Pour finir, je ne dirais pas que j’ai détesté ce livre. J’ai réussi à en apprécier la modernité et l’originalité, mais je ne suis pas encore prête à m’y replonger. Peut être se fera-t-il une place toute particulière dans mon cœur, suite à la bataille que nous nous sommes livrée cette semaine, surtout si je le relis un jour en anglais.
Est-ce que je vous conseille ce livre? Oui, je pense qu’il peut plaire à beaucoup de monde et je comprends pourquoi c’est un livre que beaucoup de gens aiment. Je crois que les romans de mœurs c’est juste pas mon truc, ahah. Rien ne m’ennuie plus que les mondanités et les personnages qui tournent autour du pot. Mais c’est vrai que l’évolution d’Emma et la fin du livre en vaut vraiment la peine et je dois dire que ce n’est pas sans un peu de tendresse que j’ai refermé ce livre.

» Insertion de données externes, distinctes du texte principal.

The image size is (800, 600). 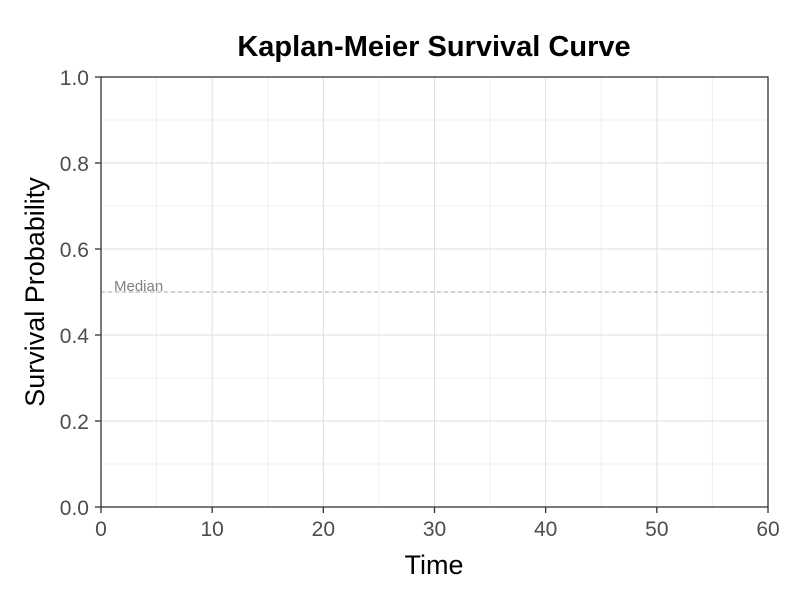 What do you see at coordinates (74, 508) in the screenshot?
I see `y-tick-label: 0.0` at bounding box center [74, 508].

Voilà, je vous laisse sur une petite citation de la fin du livre ( partie III, chapitre 17) qui résume bien tout ce que je pense d’Emma et qui finit sur un peu d’auto-dérision de sa part.

Mr Knightley et Emma discutent de l’avenir de la petite fille qui vient de naître aux Weston:
 » -Pauvre petite! dit Emma, s’il en est ainsi que va-t-elle devenir?
– N’ayez pas peur, elle aura le sort de beaucoup d’autres. Elle sera désagréable dans son enfance et elle se corrigera en grandissant. Je renonce à toute la mauvaise humeur que j’avais contre les enfants gâtés, ma chère Emma : puisque je vous dois tout mon bonheur, ne me rendrais-je pas coupable d’une horrible ingratitude si je me montrais sévère envers eux? »

Passez une bonne soirée et bonnes lectures à tous!